As far as the city of Las Vegas is concerned, the battle to bring an NFL stadium to the Cashman Center site isn’t over.
The Las Vegas City Council directed staff Wednesday to continue pursuing options for the roughly 50-acre complex north of downtown that includes the Las Vegas 51s’ aging ballpark and convention space. Planting an NFL stadium or the team’s practice facilities on the plot remains high on the city’s priority list.
The city even worked with a firm to create architectural renderings, showing a football stadium surrounded by an 18-story boutique hotel, soccer arena and entertainment district at the site.
“You cannot do what we’re proposing on our site on any of the (other) sites currently being studied,” Deputy City Manager Scott Adams said. “This is a much more exciting site.”
The city’s renewed push for Cashman coincided with Gov. Brian Sandoval’s announcement today that a special legislative session to consider stadium funding and other tourism-related matters will begin Monday morning. The governor will issue a formal proclamation Sunday.
Casino mogul Sheldon Adelson, chairman and CEO of Las Vegas Sands Corp., wants to build an estimated $1.9 billion stadium that could attract the Oakland Raiders to Las Vegas. The proposal involves a $750 million public contribution, with an additional $500 million from the football team.

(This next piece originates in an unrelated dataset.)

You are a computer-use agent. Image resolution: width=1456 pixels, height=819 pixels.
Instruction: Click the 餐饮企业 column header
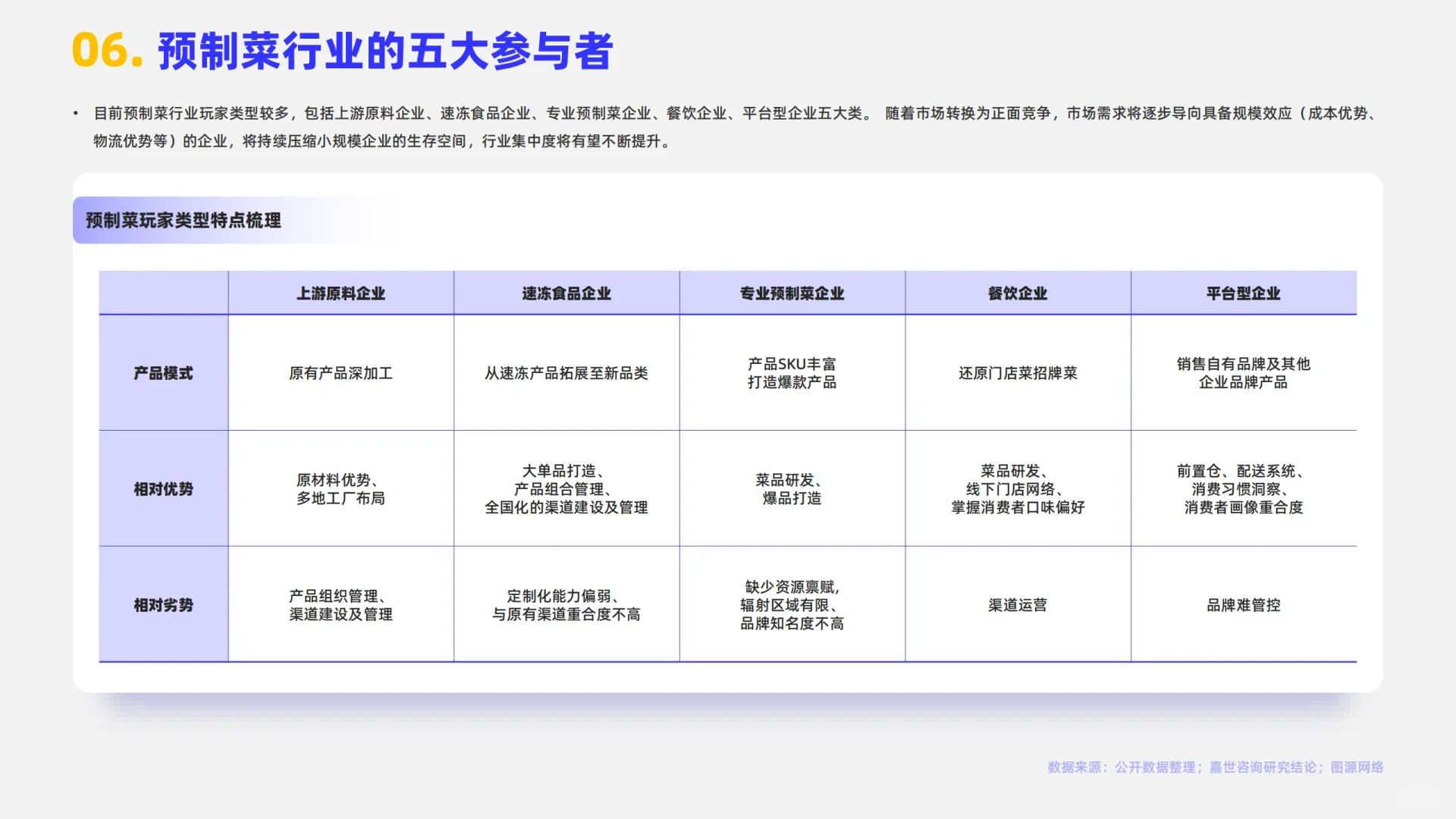coord(1017,293)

During months of public meetings where the idea was discussed, the developers identified a number of possible locations for the stadium, including Cashman, which sits within city limits. They later narrowed the sites down to two locations — acreage immediately west of Interstate 15 and north of Russell Road and land now occupied by Bali Hai golf course.

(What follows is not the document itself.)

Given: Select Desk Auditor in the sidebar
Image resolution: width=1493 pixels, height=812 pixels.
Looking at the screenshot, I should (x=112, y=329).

The developers’ apparent dismissal of Cashman, likely because of its distance from the Strip, didn’t deter city staff or Las Vegas Mayor Carolyn Goodman, who made impassioned pitches for the site at the Southern Nevada Tourism Infrastructure Committee meetings.
City officials said they met with Sands and Raiders executives and gave them the rundown of Cashman’s selling points. Among them: the site’s existing infrastructure, access to both Interstate 15 and U.S. 95 and potential cost savings.
Compared with the other sites under consideration, city officials estimate the Cashman site could cut the project bill by $272 million, largely based on cheaper land, transportation improvement and infrastructure costs.
Councilman Bob Coffin said making Cashman a desirable location is reliant on beautifying the surrounding neighborhood and linking homeless people living in the area with services.
“If you can’t clean that up, we will not be seriously considered,” he said.
City officials estimate demolishing the existing Cashman complex to make way for new development would cost roughly $5 million.
Earlier this year, the city forged an agreement with the Las Vegas Convention and Visitors Authority, which currently owns and manages Cashman, to transfer the property back to the city if redevelopment plans solidify.
The Las Vegas 51s, the Triple-A affiliate of the New York Mets, have a lease at Cashman that doesn’t expire until 2022; however, the team’s owners have expressed a desire to move the minor league baseball team to Summerlin.
The hourlong discussion likely won’t be the city’s last effort to bring the stadium to its soil. Staff are forming plans for how to promote Cashman as the best stadium site to lawmakers during the special session next week in Carson City.
“Whatever the decision is there, we are still alive,” Goodman said.